Stocks treaded water this morning amid relatively low trading volumes following the Thanksgiving break. The Dow Jones Industrial Average edged up by about 0.1%, or approximately 40 points. The S&P 500 remained largely unchanged, while the Nasdaq Composite lagged slightly, dropping around 0.2%.
The focus is now on retailers as Black Friday marks the beginning of the holiday shopping season. Major players like Target and Walmart have indicated that consumers are spending with caution, prompting retailers to extend holiday promotions. Early data from Adobe Analytics shows that online shoppers spent $63.2 billion from November 1 to 20, a 5% increase from last year. This year, consumers have already spent over $3 billion on 17 of those days, surpassing last year’s figures.

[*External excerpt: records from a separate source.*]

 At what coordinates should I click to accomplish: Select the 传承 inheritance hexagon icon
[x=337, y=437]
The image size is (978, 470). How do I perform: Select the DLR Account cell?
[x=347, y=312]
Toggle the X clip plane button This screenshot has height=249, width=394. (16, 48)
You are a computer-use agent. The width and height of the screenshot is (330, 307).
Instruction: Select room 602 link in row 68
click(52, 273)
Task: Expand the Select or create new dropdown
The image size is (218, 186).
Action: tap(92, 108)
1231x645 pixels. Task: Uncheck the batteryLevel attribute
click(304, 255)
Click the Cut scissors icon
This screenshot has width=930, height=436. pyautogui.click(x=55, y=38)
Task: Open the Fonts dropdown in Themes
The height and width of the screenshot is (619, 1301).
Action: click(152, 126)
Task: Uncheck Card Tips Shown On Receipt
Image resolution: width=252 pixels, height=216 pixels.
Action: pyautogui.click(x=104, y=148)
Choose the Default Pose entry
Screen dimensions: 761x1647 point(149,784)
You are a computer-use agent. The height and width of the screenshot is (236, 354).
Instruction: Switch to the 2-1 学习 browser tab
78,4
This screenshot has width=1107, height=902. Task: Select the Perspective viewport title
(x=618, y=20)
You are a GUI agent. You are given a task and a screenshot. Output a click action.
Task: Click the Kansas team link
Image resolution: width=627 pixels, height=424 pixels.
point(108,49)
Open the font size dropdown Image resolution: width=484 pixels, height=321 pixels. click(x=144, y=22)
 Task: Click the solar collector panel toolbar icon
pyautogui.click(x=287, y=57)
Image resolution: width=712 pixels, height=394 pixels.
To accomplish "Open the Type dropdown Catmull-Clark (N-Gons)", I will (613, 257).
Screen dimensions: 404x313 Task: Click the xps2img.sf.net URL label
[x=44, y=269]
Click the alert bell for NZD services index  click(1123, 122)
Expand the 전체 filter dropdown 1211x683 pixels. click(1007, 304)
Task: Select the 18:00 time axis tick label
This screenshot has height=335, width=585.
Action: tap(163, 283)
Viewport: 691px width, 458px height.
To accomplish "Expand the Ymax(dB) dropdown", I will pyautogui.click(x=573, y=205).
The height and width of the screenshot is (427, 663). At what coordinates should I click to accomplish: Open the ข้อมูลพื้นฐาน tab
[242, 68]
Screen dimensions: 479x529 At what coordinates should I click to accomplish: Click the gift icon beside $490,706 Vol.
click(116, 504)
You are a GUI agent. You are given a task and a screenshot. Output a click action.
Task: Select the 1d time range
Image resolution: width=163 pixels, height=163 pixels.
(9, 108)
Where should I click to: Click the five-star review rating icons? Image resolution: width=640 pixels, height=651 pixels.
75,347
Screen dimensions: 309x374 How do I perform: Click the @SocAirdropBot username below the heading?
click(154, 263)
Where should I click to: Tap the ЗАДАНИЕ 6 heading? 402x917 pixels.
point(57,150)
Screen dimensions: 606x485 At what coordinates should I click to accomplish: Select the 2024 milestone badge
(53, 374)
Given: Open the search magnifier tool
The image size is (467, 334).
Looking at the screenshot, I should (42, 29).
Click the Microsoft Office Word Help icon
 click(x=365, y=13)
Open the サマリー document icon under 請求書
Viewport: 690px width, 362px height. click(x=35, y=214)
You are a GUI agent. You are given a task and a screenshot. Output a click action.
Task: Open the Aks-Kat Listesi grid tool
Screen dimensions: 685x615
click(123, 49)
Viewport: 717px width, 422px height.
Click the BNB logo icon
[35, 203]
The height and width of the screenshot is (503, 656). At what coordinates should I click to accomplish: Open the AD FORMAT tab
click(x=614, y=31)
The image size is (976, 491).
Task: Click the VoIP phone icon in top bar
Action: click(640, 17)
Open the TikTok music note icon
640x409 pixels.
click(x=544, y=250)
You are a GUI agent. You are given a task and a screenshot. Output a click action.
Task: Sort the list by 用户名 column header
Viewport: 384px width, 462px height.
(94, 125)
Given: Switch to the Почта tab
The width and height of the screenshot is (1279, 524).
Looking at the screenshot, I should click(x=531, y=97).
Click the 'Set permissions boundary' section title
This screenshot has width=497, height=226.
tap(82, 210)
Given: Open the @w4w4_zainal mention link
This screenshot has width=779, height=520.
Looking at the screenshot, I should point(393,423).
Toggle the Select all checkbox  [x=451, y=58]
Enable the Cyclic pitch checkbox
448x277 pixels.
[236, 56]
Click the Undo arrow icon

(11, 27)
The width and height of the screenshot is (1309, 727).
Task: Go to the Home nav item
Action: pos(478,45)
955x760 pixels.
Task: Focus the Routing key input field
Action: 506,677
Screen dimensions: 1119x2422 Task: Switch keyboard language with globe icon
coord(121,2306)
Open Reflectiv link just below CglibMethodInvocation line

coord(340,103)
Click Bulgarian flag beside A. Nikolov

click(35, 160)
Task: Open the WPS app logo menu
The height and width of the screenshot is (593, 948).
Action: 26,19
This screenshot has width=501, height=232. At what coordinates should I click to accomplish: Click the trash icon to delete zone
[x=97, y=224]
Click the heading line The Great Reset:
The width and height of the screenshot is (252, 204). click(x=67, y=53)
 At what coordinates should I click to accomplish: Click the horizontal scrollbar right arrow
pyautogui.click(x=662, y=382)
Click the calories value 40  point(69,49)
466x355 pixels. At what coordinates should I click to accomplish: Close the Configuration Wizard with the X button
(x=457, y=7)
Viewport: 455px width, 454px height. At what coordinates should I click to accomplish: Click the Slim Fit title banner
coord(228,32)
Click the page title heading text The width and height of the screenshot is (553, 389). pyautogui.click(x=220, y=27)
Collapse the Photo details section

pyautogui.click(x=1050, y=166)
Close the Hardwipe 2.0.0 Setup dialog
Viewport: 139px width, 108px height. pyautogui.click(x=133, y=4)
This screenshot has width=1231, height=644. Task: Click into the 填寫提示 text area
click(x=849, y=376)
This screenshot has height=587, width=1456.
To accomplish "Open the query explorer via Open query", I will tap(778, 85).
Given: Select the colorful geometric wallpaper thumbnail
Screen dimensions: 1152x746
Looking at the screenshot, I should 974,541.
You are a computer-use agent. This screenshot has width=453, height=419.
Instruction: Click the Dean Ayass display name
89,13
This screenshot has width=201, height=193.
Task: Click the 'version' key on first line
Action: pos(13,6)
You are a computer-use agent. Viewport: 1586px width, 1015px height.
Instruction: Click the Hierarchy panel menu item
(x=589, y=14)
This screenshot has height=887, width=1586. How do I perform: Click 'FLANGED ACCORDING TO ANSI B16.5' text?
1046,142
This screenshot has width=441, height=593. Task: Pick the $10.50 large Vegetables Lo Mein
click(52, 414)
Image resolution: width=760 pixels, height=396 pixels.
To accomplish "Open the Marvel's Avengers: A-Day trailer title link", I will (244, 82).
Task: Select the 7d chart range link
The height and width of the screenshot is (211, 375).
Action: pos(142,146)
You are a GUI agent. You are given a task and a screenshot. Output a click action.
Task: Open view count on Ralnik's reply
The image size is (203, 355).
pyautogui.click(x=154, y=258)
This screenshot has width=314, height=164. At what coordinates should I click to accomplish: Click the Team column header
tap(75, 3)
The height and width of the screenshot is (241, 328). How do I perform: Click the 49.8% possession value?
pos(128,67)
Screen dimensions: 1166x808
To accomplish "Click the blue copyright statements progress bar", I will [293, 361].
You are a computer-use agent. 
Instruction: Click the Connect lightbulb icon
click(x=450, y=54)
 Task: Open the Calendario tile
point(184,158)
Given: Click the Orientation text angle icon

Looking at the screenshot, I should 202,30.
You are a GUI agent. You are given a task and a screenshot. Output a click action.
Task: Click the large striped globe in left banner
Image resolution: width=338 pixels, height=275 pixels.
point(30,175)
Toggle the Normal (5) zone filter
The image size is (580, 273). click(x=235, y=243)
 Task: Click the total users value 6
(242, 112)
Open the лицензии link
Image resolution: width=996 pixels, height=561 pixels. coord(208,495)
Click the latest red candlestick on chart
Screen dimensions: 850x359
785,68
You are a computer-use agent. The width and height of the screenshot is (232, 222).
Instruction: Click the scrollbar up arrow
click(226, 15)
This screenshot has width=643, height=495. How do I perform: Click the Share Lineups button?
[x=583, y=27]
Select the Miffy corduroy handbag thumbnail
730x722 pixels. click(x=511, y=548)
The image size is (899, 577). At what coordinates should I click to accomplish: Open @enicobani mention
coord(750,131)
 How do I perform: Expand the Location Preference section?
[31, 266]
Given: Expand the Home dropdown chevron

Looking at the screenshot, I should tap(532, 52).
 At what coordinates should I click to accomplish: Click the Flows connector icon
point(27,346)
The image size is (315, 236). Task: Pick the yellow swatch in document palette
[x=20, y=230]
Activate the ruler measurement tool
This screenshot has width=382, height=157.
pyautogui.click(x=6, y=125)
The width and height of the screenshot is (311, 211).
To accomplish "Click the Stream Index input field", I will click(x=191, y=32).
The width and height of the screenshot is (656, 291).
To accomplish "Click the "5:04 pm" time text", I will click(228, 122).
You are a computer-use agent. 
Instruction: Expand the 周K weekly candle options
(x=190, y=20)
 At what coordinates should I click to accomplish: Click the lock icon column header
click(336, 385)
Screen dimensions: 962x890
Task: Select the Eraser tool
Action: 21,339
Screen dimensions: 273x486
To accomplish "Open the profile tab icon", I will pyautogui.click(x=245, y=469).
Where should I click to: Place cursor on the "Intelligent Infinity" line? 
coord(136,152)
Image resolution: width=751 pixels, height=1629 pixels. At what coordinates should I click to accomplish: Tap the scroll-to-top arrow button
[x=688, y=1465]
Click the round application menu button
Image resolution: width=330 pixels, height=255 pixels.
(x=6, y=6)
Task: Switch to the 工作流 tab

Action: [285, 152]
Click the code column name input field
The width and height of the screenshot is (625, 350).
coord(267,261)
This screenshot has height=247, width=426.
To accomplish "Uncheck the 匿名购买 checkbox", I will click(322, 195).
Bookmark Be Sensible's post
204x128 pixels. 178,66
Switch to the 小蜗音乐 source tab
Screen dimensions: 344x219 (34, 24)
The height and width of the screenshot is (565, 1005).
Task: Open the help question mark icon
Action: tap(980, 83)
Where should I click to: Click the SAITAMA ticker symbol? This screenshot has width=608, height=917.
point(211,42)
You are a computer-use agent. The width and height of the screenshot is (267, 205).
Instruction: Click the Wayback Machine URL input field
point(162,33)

Consumers are currently navigating through challenges such as higher interest rates, the resumption of student loan payments, credit card debt, and dwindling savings. This financial strain is leading to more cautious spending, with heavy promotions and early shopping proving effective.
Significant discounts are being offered across various categories, with electronics, toys, apparel, televisions, appliances, sporting goods, and furniture all seeing notable price reductions. Consequently, online sales for toys have surged by 76% compared to October, while appliances and apparel have seen increases of 30% and 22%, respectively.
The anticipation for the best deals continues, with predictions suggesting that the best time to buy televisions is on Black Friday, toys and apparel on Sunday, and electronics and furniture on Cyber Monday. Adobe forecasts that the Cyber Week, spanning from Thanksgiving to Cyber Monday, will generate $37.2 billion in online spending, accounting for about 17% of the total holiday season sales.
Corporate America is adapting to these changing consumer behaviors. Retailers like Target and Best Buy initiated Black Friday deals as early as October, while Walmart began its promotions on November 8.
“Consumers are very deal-focused and making spend trade-offs right for their budget,” said Best Buy CEO Corie Barry on a recent earnings call.
Despite these efforts, retail chains are setting modest expectations for the holiday season. American Eagle anticipates a high single-digit revenue increase in Q4, while Abercrombie and Fitch expects a low double-digit sales increase next quarter. These outlooks have led to falling retail shares over the last week.
On a positive note, companies investing in mobile shopping are reaping benefits, with nearly half of online orders this month being placed through mobile apps. Mobile spending is projected to hit $113 billion from November to December, marking a 14% increase year over year.
However, not all pandemic-era shopping trends are persisting. Curbside pickup, which accounted for 19.4% of orders last year, has decreased to 17.4% as in-person shopping makes a comeback. Adobe anticipates a shift in this trend as the holidays approach and consumers seek to avoid shipping costs.
In financing trends, the use of buy now, pay later methods has risen by 14.5% compared to last year, accounting for $4.9 billion in online spending this November. So, while retailers will undoubtedly enjoy a bump in Black Friday sales, this might just be a case of consumer spending getting pulled forward. Overall sales could still easily skew to the weaker side just as most retailers have warned in recent earnings reports.
Meanwhile, chaos from OPEC+ is influencing oil. The group’s decision to hold its next meeting online, delayed due to a dispute between Saudi Arabia and African members over quotas, is keeping a lid on oil prices. Brent crude futures remained flat above $81 per barrel, while West Texas Intermediate crude futures dropped around 1% to just above $76 a barrel after the Thanksgiving trading break. With recession fears rising, OPEC+ may have to do significant cutting if it’s going to keep oil prices elevated.
And while sliding oil prices would certainly be a welcome sight at the pump, they would also switch equity sentiment from “dovish optimism” to “slowdown pessimism,” especially at the top of a dizzying November rally.